> [Your instructions]
Please answer these questions about the forum thread on Ford Focus alternatives:
1. What budget does the first post give for the car?
2. Which Astra model does robertdon777 recommend?
3. What year is the friend's current Fiesta?

> [Text passage]
# Ford Focus Alternatives



## Alex_225 (Feb 7, 2008)

Well people, this kind of follows on from the Ecoboost post that I put up a few weeks back. 

My friend is still car shopping and we've tested the Focus 1.6tdci and are due to test drive the 1.0 Ecoboost version too. So far, we've both been impressed with the Focus, she has a Fiesta at the moment so the Focus was the first obvious choice.

Question is, what alternatives to the Focus do people recommend? Has to be a four door as needs to fit two child seats in the back (she's a nanny). Also decent performance although not crazy to insure so rules out ST/VXR/RenaultSport models. 

Budget is about £10-12k so plenty of scope for a nice, fairly new car. Obviously my knowledge is mostly Renault and the non-RS Megane is ok but not considered best in class. I'm sure the people of DW can help. :thumb:


----------



## robertdon777 (Nov 3, 2005)

Astra 2.0cdti elite. Plenty for £10-12k, 150bhp or thereabouts, go well, lots of kit as standard. Heated leather, now if she's a nanny leather is a must as it wipes clean.

Carshop.co.uk usually have a few in stock.


----------



## Marve (Jul 5, 2013)

If she isn't bothered by brand snobbery, she could do a lot worse than look at the Seat Leon. You should be able to pick up an early MK3 model, 1 year old for near to that price now imo. Cracking car for the money, it is basically a Mk7 Golf without the badge and the price tag. I've got the higher powered FR model and it is great so far.


----------



## Alex_225 (Feb 7, 2008)

Thank you mate, what year would those be? She's got a 2009 Fiesta so ideally something newer and obviously lower mileage (sub-20k ideally). 

Must admit the interior of the current range of Astra is very impressive. 

Brand wise and being a woman, she has listed what she's not keen on although I've suggested Seat and Skoda she's not feeling the love for them. I personally love the Skodas for their underdog status but she wasn't keen haha.

> [Raw records]
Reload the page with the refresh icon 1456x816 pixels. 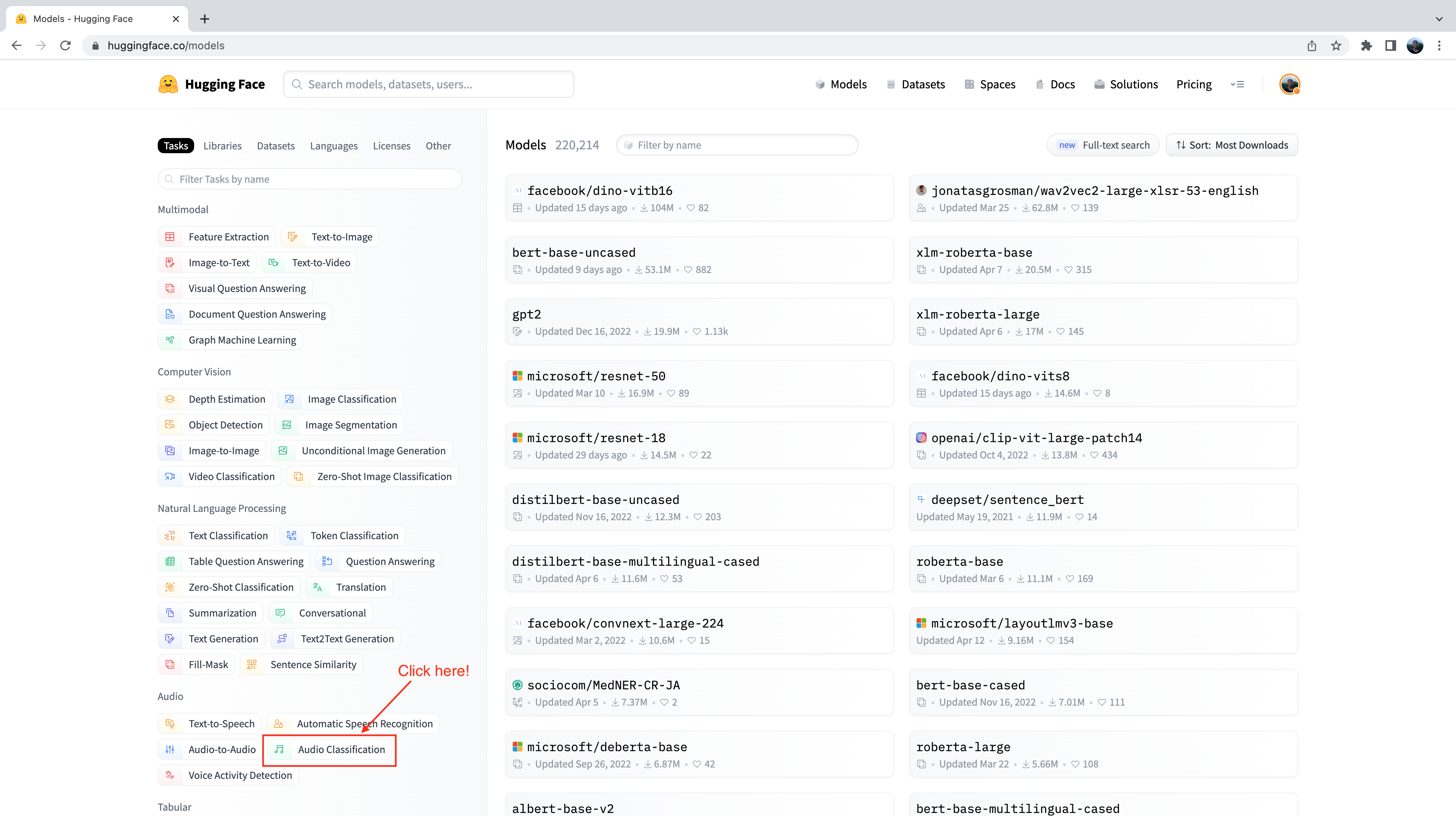[66, 46]
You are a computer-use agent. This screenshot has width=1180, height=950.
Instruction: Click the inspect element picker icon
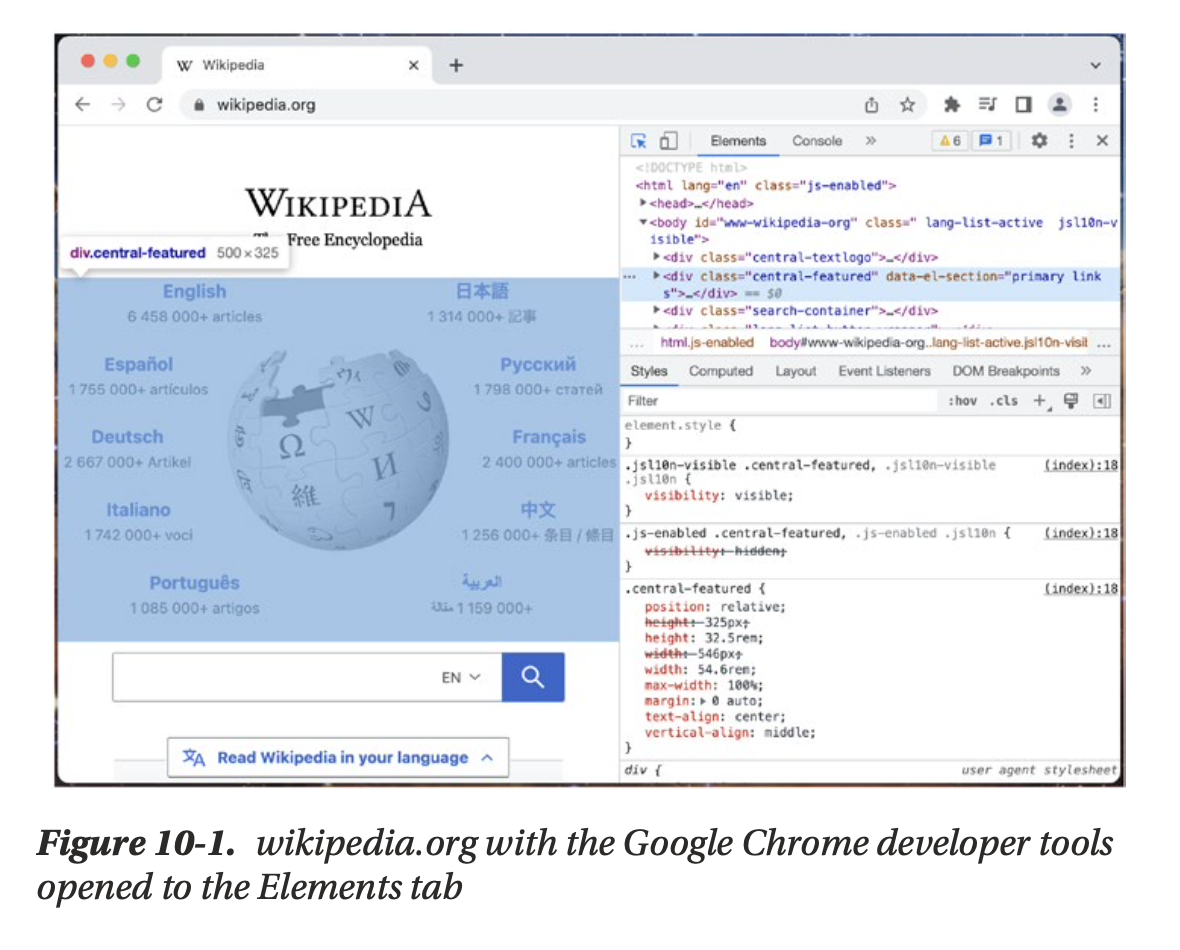639,141

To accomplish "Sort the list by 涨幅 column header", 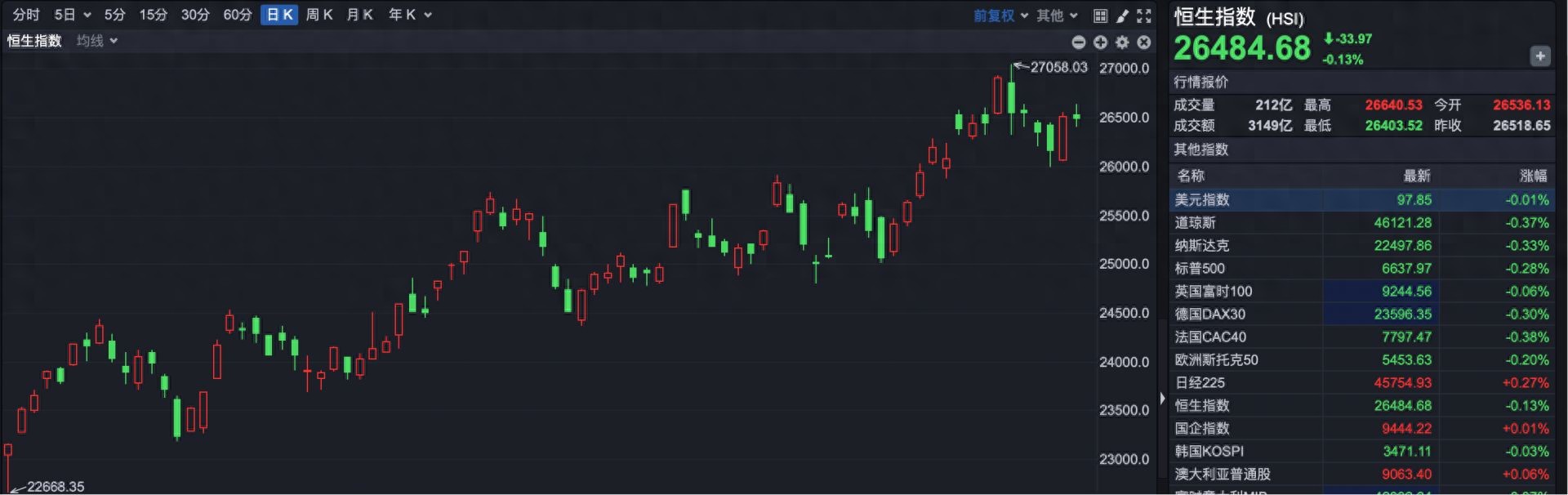I will (x=1533, y=176).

> [Reply to the task]
1. About £10-12k.
2. The Astra 2.0cdti elite.
3. 2009.